С Сидоровым у меня завязалась теоретическая дискуссия, как бы отнеслись «советские люди» к моей книге, если бы смогли ее прочесть, начиная от моих соседей и кончая «широкой рабочей аудиторией», к которой разные чины всегда любят апеллировать, имея в виду не реальных рабочих, а некоторую фикцию.
— Устраивайте мне встречу с рабочими, — сказал я. — Не знаю, как они меня встретят, но проводят аплодисментами.
— Да вы же на советскую власть клевещете, говорите, что она не просуществует до 1984 года! — возмутился Сидоров. — Мы не выступление вам будем устраивать, а судить за клевету.
— Так вам тогда надо подождать до 1984 года, просуществует власть — судите, не просуществует — значит, я пишу правду.
Чувствовалось, однако, что ни Сидоров, ни его начальники не могут ждать так долго.
— Я не желаю Советскому Союзу гибели, — сказал я Сидорову, — но хочу указать на возможные опасности, надо же думать о будущем. По-вашему, например, что будет в 1984 году?
Сидоров, подумав, ответил: «Жизнь будет еще лучше!»
— Я вашу книжку прочитал, так вообще ничего не понял, — с насмешкой сказал Киринкин.
— Как же дело возбудили, ничего не поняв?
Киринкин промолчал, но я поверил, что он ничего не понял, он был человек простой, занимался, как мне потом сказал, делами об убийствах, в историю с книжками попал случайно, у него не было достаточной интеллигентности, ни даже интереса, чтобы этим заниматься. Единственный вопрос, который его по-настоящему волновал, как, впрочем, и Сидорова, сколько мне заплатили за книги и удастся ли мне эти деньги получить. Видно было, как огорчает Киринкина, что я пользовался валютными магазинами, куда ему — увы — доступ был закрыт. Неоднократно мне делались намеки, что я из-за денег писал все это, а вовсе не из-за идейных соображений — при этом на меня многозначительно смотрели, ожидая оправданий, но я всегда отвечал: «Да, из-за денег», — после чего дальнейшие вопросы отпадали, подтверждая взгляд, высказанный мной когда-то Генри Камму.

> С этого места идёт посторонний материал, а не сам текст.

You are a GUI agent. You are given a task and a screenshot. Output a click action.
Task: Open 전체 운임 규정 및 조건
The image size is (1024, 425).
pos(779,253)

Едва меня посадили, как пришло несколько денежных переводов, на них был наложен арест — но конфисковать и власти не могли, требовалась сначала моя подпись, чтобы принять их от иностранных банков. Внешторгбанк прислал Свердловской прокуратуре рекомендацию, что наилучшим решением вопроса будет, если я «пожертвую» эти деньги государству, но надо отдать должное Киринкину, зная мое отношение к деньгам, он даже не предложил мне этого — и переводы вернулись к тем, кто их послал.
Не помню, каким путем мы ехали с Большой Лубянки до Бутырской заставы, помню только общее ощущение Москвы и воздух, пахнущий только что прошедшим дождем. «Красивый у вас город, Андрей Алексеевич», — сказал Киринкин, более чтоб напомнить мне, что я этот город долго не увижу. Но я не жалел об этом, я смотрел скорее как равнодушный путешественник, пресыщенный обилием виденного — полный контраст с той жадностью, с какой я смотрел на московские улицы из окна «черного ворона» пять лет назад, с той тоской, с какой я вспоминал московские бульвары в сибирской ссылке. Не знаю, почему я так изменился, может быть, опыт десяти лет был горек для меня, и эта горечь отравляла многое.
На следующий день меня, недолго подержав в боксе, одного пихнули в воронок. Я терялся в догадках: сначала думал, что меня перевозят в Лефортово, потом решил, что в Институт судебной психиатрии им. Сербского — несмотря на все уверения в корыстолюбии; увидя, что машина свернула в противоположную сторону, я даже подумал, не за границу ли меня высылают. Но время для высылок еще не пришло, мы подъехали к Казанскому вокзалу, и я понял, что меня этапируют в Свердловск.